Так или иначе, Мистраль многое сделал, чтоб проложить языку простого люда Южной Франции дорогу в литературу. По всей стране из глубин народа поднимались одаренные мастера, писавшие на патуа и на французском. Слесарь Кайя, каменщики Лакруа и Понси, мясник Оливье, печатник Кассан, кузнец Гранье, возчик Лафоре, парусовщик Пелабон, башмачный гвоздарь Шовье, уже знакомый нам крестьянин Батист Бонне, Виктор Жемо — автор томика песен, за которые его судили при Второй империи, слесарь Дюран, сапожники Ложье и Луи Вестрепан из Тулузы, марсельский носильщик Луи Жестуен, горшечник Пейрот, парикмахер Жасмен, ткач Рок Гривель… Их выход на поэтическое поприще приветствовали крупнейшие писатели века.

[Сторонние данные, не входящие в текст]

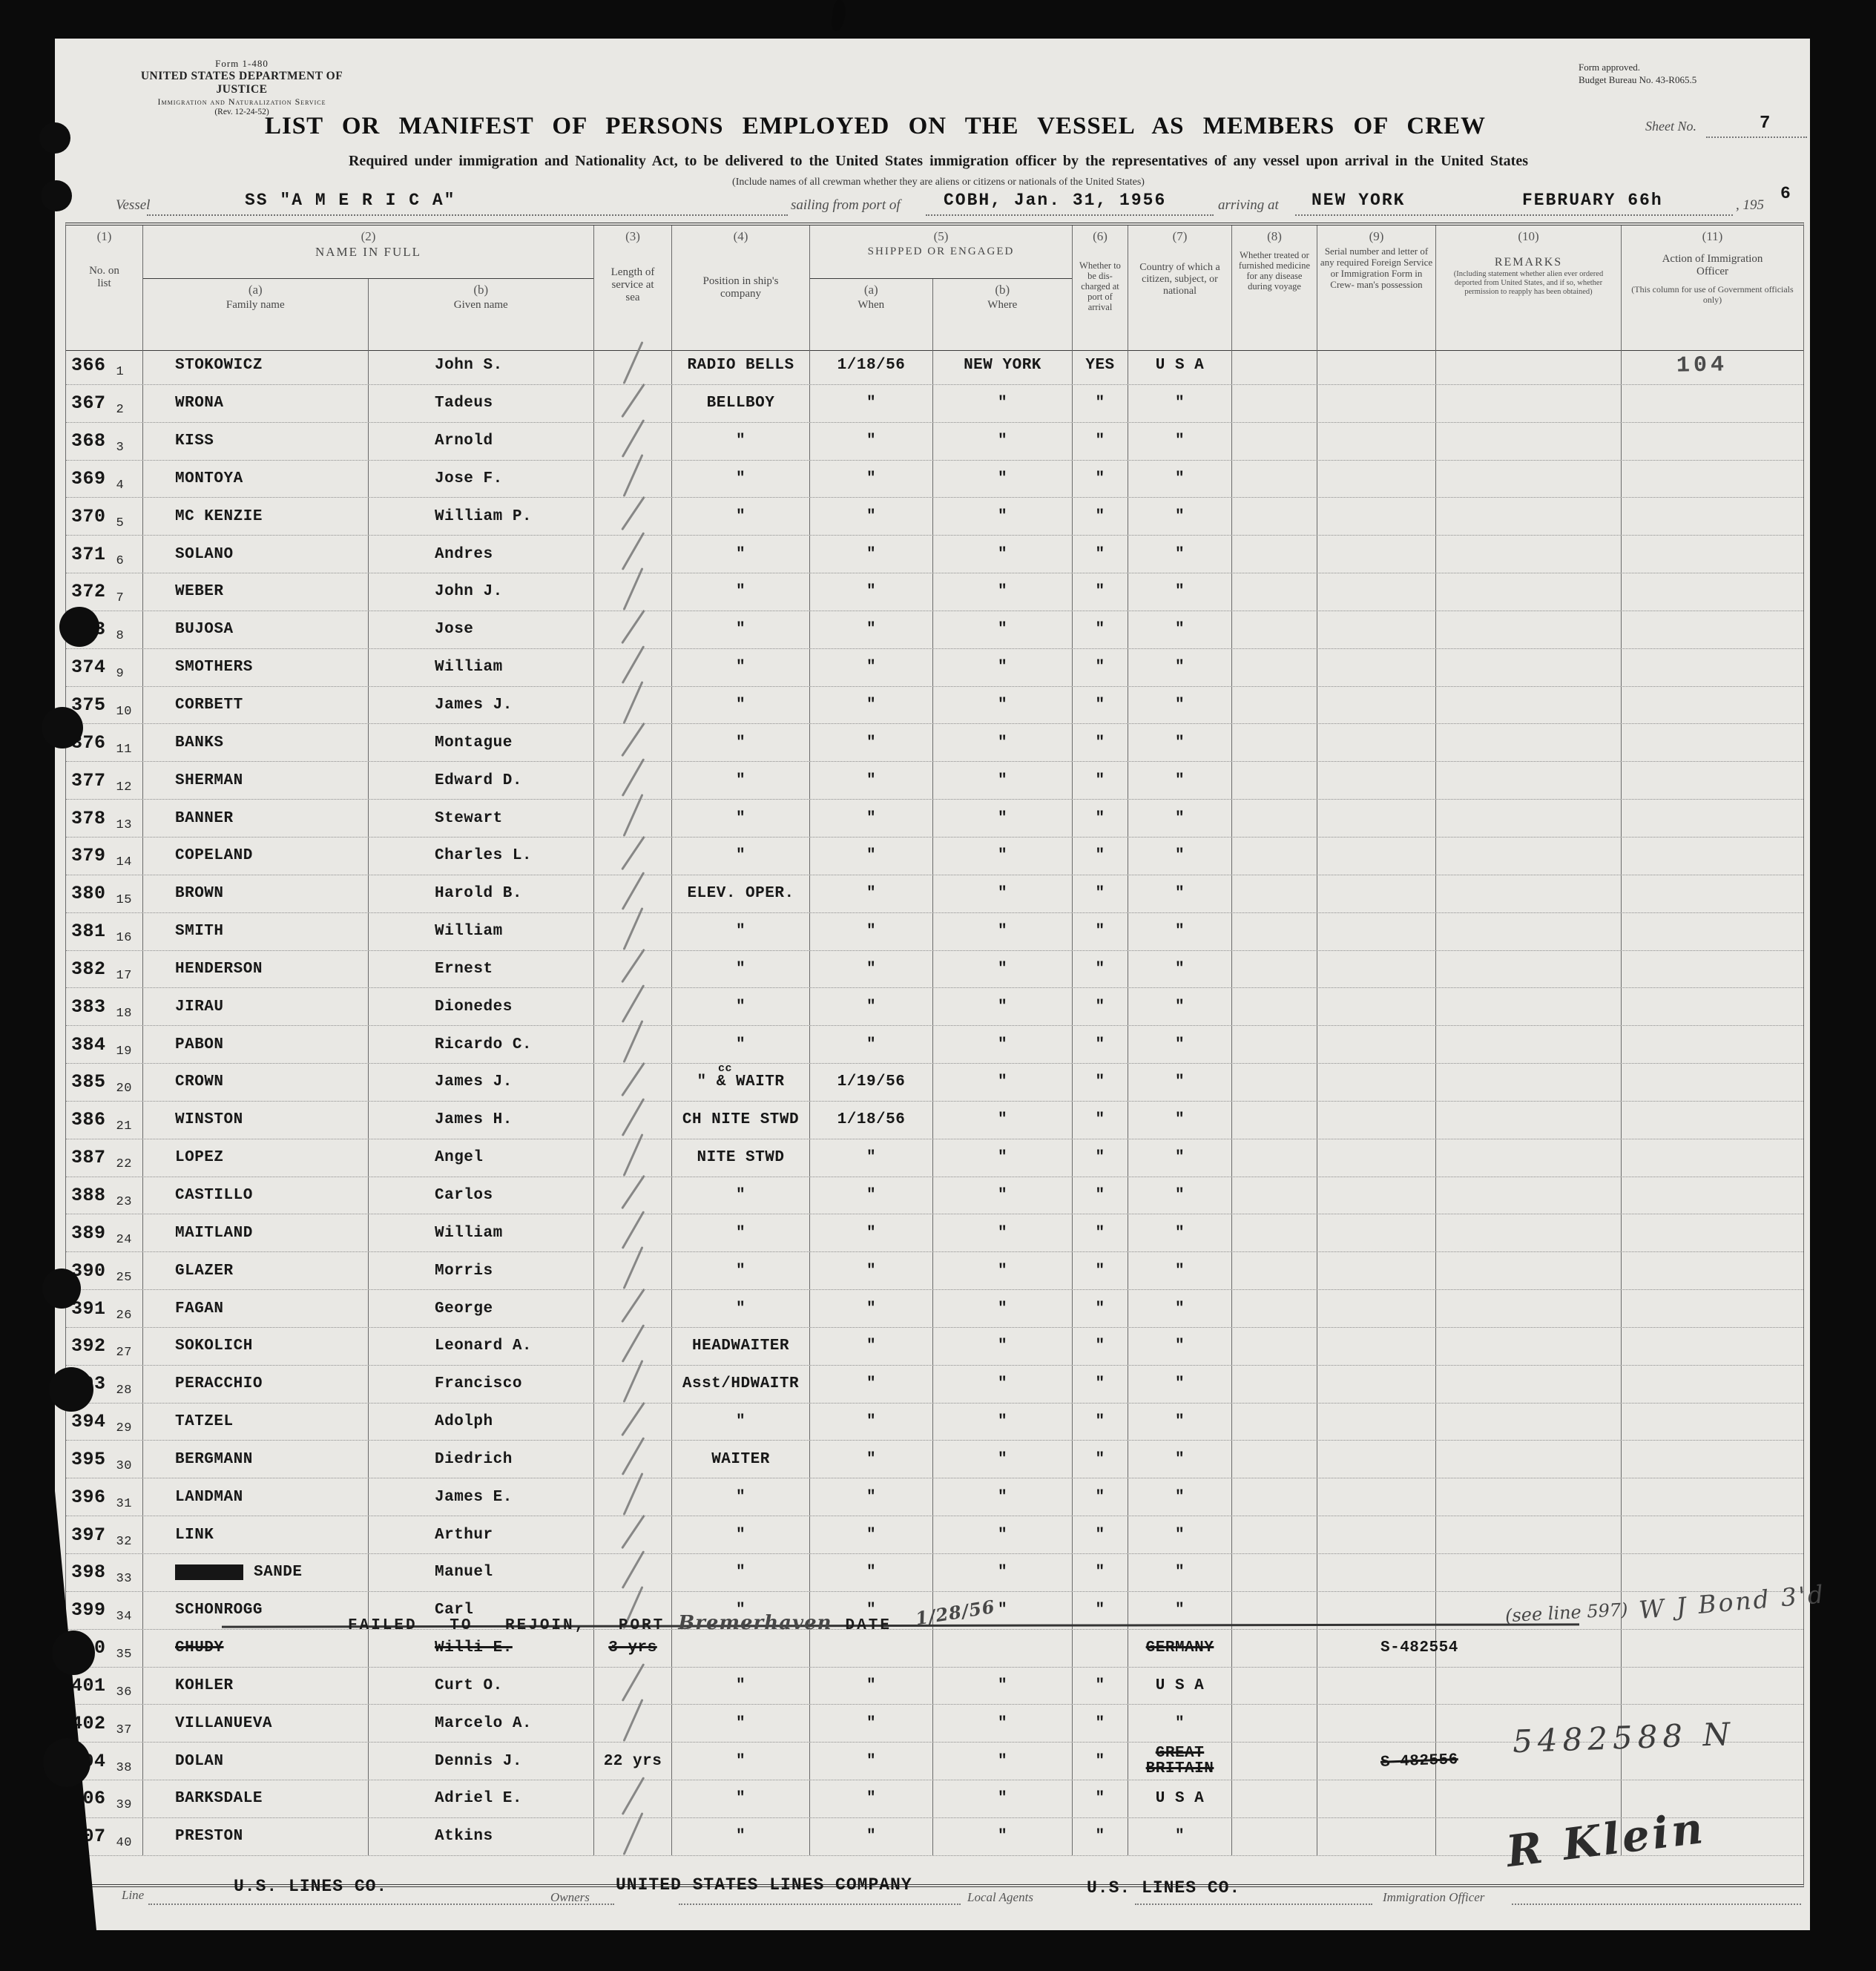 This screenshot has width=1876, height=1971. What do you see at coordinates (934, 1684) in the screenshot?
I see `manifest-row: 401 36 KOHLER Curt O. " " " " U S A` at bounding box center [934, 1684].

Жорж Санд благословляла поэтов «с железными руками и громким голосом». Беранже ободрял плотника Шарля Понсе. Виктор Гюго говорил об успехах плетельщика веревок Савинье Лапуента: «Вы, люди из народа, как факелы, освещаете путь». Бодлер в предисловии к книге лионского рабочего Пьера Дюпона объявил: «Топором разрублены цепи подъемного моста крепости. Дорога народной поэзии открыта!»
С этим пополнением пришел в литературу и Фабр. Мистраль одним из первых оценил литературный дар «великого савантас» — ученого. Открываемые автором «Сувенир» новые миры и нарисованные его «волшебным пером» картины природы Прованса пленили Мистраля.
Став лауреатом Нобелевской премии по литературе, Мистраль навестил Фабра.